14 juillet 2006

Tolérance à deux vitesses


François Hollande en visite en Algérie s'empresse de reconnaître que la colonisation n'a rien apporté à ce merveilleux pays, restant ainsi fidèle à la ligne idéologique du Parti.
Mais il en oublie pudiquement d'évoquer la torture, qui a toujours cours dans le pays, ainsi que le racisme d'Etat à l'encontre de chrétiens.

Pourtant, le débat autours du rôle de la colonisation est une affaire ancienne, tandis que l'usage institutionnalisé de la torture en Algérie vient tout juste d'être (à nouveau) dénoncé par Amnesty International.

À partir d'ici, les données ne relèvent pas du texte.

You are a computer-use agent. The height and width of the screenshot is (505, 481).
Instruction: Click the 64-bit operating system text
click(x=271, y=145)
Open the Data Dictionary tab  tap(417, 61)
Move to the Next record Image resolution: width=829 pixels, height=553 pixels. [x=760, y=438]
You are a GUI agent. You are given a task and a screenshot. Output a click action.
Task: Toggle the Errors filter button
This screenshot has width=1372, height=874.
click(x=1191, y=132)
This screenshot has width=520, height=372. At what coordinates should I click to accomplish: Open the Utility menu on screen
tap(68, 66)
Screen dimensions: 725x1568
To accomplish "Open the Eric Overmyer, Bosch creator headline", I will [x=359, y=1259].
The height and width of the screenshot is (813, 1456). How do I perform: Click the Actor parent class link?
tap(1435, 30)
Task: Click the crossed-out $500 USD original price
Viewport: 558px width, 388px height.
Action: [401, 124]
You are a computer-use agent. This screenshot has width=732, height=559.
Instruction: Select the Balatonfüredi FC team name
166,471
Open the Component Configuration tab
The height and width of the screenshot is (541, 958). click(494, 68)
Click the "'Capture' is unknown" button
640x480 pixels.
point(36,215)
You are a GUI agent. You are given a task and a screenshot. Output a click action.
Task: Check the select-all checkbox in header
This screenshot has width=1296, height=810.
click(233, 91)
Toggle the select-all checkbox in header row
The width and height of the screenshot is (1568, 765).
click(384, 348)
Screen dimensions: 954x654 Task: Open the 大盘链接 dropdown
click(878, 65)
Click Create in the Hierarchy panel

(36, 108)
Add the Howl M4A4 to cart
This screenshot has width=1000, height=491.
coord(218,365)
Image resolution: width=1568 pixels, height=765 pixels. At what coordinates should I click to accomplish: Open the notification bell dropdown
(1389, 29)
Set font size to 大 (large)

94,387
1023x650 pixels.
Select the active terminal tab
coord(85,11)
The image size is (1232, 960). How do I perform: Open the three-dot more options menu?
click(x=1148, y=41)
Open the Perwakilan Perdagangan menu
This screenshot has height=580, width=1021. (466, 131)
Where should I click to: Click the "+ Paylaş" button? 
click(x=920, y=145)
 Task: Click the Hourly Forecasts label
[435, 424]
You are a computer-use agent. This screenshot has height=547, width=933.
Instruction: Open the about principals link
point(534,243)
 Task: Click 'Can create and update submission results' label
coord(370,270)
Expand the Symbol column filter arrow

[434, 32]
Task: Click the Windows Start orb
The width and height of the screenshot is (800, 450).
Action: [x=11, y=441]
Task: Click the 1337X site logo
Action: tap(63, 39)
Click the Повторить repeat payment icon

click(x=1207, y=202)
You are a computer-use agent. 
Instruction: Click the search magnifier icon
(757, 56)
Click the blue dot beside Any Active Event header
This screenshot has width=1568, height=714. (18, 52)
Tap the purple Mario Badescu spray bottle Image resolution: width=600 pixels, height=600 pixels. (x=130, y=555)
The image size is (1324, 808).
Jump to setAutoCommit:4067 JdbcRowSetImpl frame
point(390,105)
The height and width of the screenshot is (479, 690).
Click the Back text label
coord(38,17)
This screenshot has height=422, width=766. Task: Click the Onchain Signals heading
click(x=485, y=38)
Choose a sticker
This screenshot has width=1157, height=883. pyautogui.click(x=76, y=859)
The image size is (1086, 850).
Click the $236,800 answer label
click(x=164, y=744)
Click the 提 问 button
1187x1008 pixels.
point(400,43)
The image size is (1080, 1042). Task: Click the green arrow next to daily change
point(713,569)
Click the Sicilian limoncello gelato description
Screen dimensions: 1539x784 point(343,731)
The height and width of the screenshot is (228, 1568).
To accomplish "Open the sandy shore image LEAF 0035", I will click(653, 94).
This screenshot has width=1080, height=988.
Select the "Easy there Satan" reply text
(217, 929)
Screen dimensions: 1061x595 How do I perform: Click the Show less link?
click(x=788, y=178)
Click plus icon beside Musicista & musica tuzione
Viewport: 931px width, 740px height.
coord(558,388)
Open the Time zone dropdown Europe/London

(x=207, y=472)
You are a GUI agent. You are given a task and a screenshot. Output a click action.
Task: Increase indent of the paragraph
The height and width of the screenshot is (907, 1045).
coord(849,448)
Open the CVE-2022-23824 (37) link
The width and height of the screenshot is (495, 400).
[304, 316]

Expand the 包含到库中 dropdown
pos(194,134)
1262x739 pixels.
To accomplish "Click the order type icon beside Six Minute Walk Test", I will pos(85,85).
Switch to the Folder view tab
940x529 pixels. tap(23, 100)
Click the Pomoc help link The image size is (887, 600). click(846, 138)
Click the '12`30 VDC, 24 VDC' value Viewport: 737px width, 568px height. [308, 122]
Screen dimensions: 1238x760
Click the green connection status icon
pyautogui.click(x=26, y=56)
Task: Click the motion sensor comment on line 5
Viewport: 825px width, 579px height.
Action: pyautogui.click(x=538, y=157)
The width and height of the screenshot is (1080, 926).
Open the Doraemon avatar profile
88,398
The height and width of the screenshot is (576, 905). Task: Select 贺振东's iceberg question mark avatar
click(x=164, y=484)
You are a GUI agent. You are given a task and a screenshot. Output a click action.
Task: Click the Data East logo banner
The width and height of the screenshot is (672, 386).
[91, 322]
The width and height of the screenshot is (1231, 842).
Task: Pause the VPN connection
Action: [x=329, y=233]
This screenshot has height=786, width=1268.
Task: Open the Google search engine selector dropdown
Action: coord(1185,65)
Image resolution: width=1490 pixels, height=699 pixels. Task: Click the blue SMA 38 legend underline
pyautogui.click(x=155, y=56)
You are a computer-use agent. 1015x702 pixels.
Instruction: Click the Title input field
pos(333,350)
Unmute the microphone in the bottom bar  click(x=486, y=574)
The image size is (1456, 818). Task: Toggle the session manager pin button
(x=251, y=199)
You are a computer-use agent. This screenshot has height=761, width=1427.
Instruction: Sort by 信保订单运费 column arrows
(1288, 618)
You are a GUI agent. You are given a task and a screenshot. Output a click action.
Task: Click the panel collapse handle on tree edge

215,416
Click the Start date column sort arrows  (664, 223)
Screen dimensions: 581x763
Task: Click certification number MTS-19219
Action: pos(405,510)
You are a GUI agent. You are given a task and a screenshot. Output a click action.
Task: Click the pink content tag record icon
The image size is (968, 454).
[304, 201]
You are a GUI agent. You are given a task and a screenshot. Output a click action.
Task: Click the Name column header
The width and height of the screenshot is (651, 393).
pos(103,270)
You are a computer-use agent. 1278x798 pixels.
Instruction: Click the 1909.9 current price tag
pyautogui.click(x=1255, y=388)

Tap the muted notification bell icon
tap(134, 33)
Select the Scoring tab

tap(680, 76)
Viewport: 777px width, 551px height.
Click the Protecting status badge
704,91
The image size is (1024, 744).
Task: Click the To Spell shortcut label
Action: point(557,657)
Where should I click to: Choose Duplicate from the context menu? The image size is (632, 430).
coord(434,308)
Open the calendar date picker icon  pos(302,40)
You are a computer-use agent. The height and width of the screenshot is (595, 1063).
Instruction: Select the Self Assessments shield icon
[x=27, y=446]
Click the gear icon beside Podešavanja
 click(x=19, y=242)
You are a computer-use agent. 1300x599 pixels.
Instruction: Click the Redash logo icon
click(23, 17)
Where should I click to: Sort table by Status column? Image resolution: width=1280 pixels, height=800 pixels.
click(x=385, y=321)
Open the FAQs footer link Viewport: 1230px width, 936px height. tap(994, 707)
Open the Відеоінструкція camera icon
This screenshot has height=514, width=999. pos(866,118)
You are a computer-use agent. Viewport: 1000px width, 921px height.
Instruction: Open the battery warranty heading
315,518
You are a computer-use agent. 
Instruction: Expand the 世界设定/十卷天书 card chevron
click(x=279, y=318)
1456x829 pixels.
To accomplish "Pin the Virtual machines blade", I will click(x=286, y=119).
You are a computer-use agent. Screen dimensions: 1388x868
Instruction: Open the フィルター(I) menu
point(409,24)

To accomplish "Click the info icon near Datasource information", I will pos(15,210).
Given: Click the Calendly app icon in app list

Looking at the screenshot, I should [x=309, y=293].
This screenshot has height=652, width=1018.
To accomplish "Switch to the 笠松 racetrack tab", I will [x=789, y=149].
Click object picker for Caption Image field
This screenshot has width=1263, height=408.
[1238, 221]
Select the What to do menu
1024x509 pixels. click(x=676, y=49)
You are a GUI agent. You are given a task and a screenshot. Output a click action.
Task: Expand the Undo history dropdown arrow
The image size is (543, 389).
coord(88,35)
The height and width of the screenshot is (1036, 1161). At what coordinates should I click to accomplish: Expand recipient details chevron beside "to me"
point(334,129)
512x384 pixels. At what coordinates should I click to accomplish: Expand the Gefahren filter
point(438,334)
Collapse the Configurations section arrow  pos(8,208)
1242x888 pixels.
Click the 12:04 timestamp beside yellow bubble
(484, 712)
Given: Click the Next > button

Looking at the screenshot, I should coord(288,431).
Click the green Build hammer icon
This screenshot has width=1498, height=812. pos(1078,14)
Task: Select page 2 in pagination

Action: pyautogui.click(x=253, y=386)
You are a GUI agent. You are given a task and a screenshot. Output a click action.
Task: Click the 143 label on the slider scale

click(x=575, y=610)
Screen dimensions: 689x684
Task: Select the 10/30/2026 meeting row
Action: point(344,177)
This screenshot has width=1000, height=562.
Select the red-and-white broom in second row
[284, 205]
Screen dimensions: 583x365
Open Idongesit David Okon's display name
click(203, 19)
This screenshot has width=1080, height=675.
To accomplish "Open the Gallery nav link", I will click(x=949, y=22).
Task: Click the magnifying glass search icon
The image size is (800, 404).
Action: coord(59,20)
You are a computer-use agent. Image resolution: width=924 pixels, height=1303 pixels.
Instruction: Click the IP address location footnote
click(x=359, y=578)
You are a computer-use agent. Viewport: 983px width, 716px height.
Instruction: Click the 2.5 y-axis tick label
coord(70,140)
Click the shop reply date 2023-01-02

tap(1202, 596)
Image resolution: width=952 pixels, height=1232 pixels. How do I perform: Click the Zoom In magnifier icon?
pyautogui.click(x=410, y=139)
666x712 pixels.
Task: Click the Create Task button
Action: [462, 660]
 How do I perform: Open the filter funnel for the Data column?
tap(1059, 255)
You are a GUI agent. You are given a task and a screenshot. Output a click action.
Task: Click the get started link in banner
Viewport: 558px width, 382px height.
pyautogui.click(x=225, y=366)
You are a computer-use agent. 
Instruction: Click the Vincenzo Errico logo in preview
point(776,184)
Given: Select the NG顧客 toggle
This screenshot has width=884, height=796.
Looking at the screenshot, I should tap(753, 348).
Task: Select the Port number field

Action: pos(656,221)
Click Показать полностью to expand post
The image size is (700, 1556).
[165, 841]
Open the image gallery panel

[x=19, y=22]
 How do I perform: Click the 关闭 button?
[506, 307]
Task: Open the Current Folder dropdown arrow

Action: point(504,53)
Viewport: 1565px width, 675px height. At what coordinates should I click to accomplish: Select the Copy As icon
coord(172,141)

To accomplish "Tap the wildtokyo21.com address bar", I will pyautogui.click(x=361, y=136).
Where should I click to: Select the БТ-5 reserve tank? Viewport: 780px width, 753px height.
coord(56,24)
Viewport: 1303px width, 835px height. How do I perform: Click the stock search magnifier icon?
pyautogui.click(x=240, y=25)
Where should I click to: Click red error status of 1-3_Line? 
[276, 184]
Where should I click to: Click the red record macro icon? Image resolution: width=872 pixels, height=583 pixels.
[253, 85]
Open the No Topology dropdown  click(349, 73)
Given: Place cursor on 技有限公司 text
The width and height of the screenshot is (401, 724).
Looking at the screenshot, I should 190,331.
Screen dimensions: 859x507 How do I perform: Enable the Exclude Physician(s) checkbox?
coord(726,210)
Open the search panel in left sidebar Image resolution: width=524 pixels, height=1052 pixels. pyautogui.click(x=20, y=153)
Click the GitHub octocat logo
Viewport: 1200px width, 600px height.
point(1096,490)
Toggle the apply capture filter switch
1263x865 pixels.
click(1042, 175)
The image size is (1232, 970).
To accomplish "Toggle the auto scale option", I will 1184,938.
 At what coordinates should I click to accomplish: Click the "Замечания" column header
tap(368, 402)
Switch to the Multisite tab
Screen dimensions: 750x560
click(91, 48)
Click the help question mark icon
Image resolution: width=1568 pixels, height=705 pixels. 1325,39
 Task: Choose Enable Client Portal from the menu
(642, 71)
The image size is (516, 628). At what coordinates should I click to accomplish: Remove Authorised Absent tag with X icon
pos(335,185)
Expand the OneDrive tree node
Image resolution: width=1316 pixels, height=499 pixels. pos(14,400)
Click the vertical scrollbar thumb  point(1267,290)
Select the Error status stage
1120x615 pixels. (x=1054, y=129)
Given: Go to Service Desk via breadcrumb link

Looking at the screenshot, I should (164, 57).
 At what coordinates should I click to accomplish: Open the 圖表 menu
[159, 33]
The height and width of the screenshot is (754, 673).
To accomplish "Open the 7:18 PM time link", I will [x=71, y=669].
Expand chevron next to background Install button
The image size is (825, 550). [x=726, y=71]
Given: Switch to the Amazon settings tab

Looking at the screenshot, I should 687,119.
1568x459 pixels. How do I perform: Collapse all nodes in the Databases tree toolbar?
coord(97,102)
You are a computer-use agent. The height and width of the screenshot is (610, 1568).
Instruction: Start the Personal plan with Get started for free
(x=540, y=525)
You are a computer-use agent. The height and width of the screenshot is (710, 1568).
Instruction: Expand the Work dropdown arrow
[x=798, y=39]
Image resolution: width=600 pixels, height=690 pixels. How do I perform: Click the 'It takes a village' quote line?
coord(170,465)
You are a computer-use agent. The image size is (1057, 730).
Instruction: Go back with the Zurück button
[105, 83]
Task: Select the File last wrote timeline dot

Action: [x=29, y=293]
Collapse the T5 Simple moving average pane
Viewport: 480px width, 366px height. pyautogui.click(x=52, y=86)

Alors, la colonisation d'hier est-elle pire que la torture d'aujourd'hui ? La ségrégation est-elle intolérable lorsqu'elle frappe les musulmans mais naturelle si elle ne concerne qu'une minorité chrétienne ?
Qui oserait tenir de tels propos ?

Le socialisme. Qui en voulant diriger à partir de principes purement idéologiques et pétri de politiquement correct se fourvoie systématiquement dans de telles ornières.
Encore une fois, les faits sont têtus et manifestement pas de gauche.

(Cette note a été inspirée par un édito de l'excellent Yvan Rioufol, dans le Figaro).